Your tasks:
1. Put the entries starting at the line that contains "You are a computer-use agent." and ending at the line that contains "tap(265, 407)" into a numbered list, with blank lines left out. Leave the pictures out.
2. Write what follows the last sentence of the first-person description of the writer's body and appearance.

Page:
•••

I am Victoria Jane.
As you can guess from the title of this blog, I am 29.
I am five foot, six inches tall.
As of this morning, I weigh ten stone, eight pounds.
I am on the heavier side of a healthy BMI and eight pounds over my personally preferred weight.
My hair is naturally dark and very straight, which I’ve always hated because it’s always difficult to curl.
My eyes are a very dark brown and I have freckle on the right pupil.
I inherited my fathers nose and my mothers mouth and thanks to two years of braces, I have a perfectly straight top set of teeth.
I have laughter lines around my eyes and frown marks forming on my forehead.
Like most women, one breast is slightly bigger than the other and two years ago, I found a lump that thankfully turned out to be harmless.
I have a very narrow waist and carry most of my weight around my stomach, which has prompted more than one stranger to ask me when my baby is due.
I have quite narrow hips and thighs that will never have a gap between them.
Both my knees are scarred from childhood adventures and I am oddly self concious about them.
After a break from ballet of more than a decade, my feet are finally starting to soften and the nail beds are recovering.
I have series of small scars on the backs of my hands and arms, the result of having drips inserted as a kid.
Both of my index fingers curve inwards and it’s rare that my fingernails grow long.
I have a lot of freckles and moles, including large ones on my chin, chest and the back of my left thigh.
I have a ‘halo’ mole on the back of my right shoulder, which means that the skin around it stays pale, even when I have a tan.
I have stretch marks on my hips and cellulite on my bum.
And just before Christmas, I found a single grey hair growing in my fringe.

•••

Records for processing:
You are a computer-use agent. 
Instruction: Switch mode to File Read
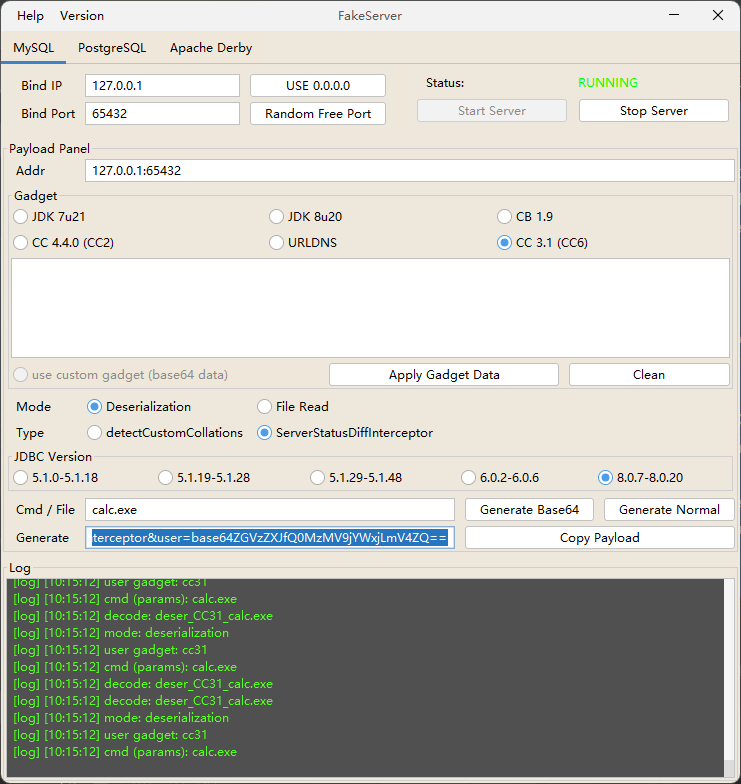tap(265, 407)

•••

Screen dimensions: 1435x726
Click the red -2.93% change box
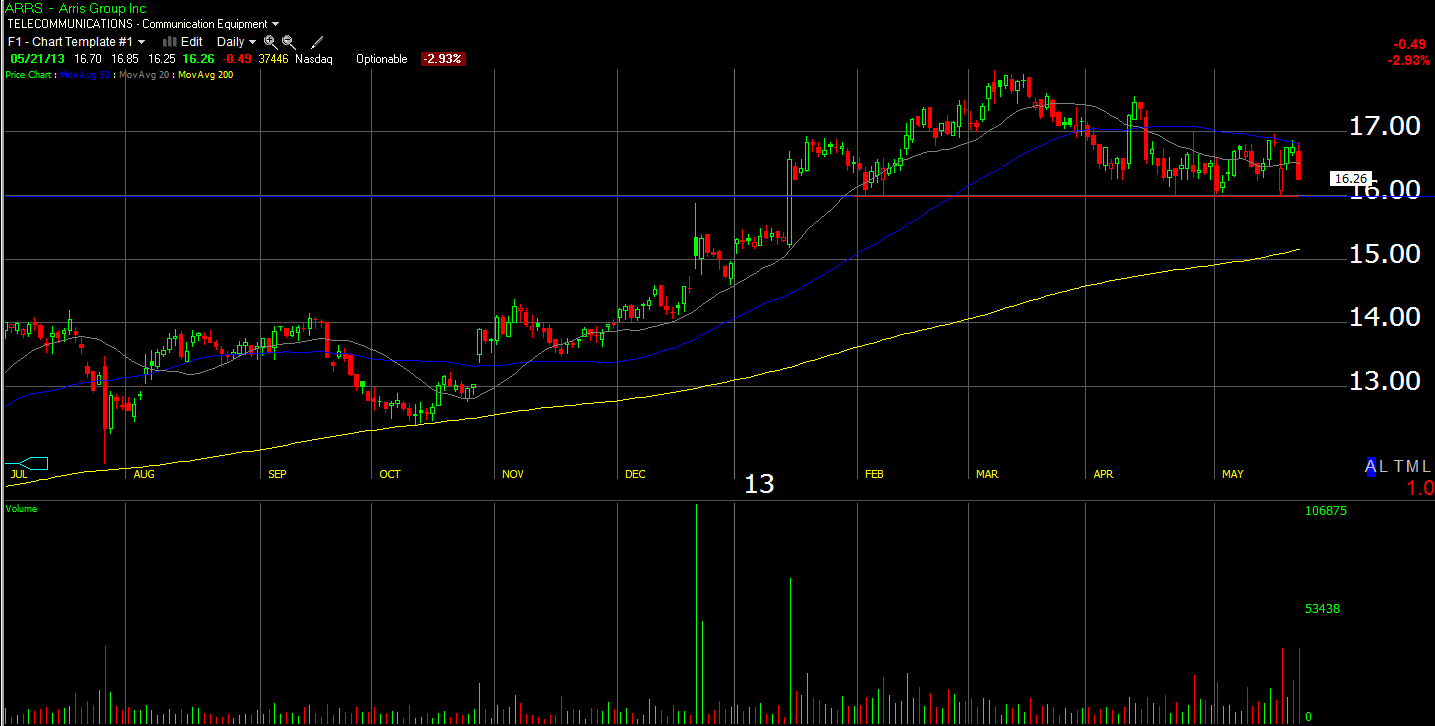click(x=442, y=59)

•••

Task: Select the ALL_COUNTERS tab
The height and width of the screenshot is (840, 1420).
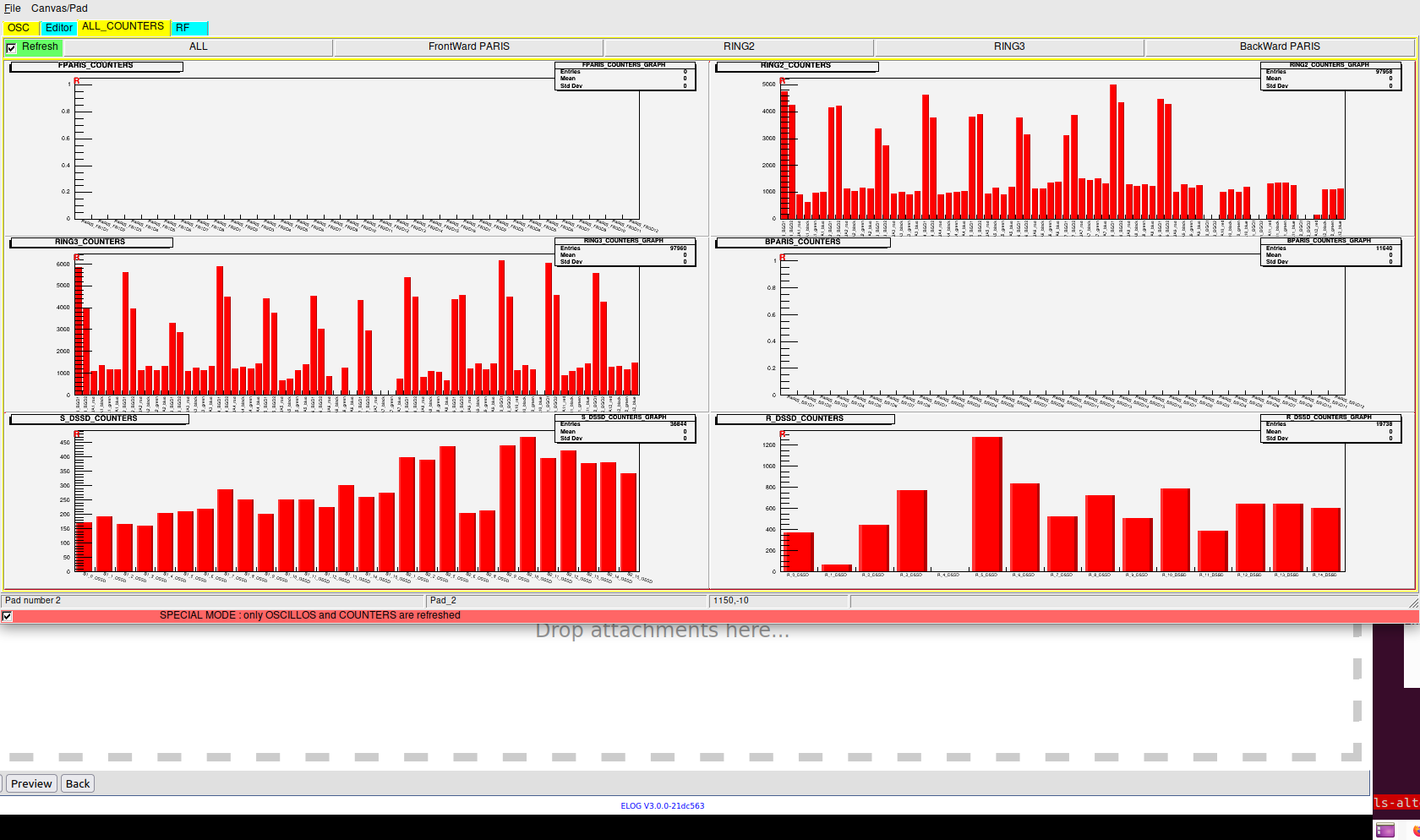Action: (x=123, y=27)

•••

Results for each task:
1.
1. You are a computer-use agent. 
2. Instruction: Switch mode to File Read
3. tap(265, 407)

2.
It was a strange moment and one that I was not at all prepared for. I stared at it for several seconds and then burst into tears.
I am generally a body confident woman; I have been thin and I’ve been bigger, I’ve had a rainbow of hair colours and I have accepted other signs of aging – laughter lines, stretch marks, the arrival of one or two creases in my forehead – with relative ease but for some reason, this single grey hair came as a shock.
I have always been of the opinion that people should do whatever they need to in order to feel comfortable in their skin. Colour your hair, wear contact lenses, get tattoos, wear a certain style of clothing. And I always thought that when my grey hairs arrived, I would wear them without worry, it’s a natural part of aging after all.
But when it happened, I just wasn’t ready.
And so I pulled it out.
I felt guilty afterwards – and I know the old wives tale that if you pull one out, five more will arrive in its place – but it was making me feel uncomfortable.
And one day soon, I’ll grow old disgracefully and grey hairs will be woven into the map of my body.
Just not today.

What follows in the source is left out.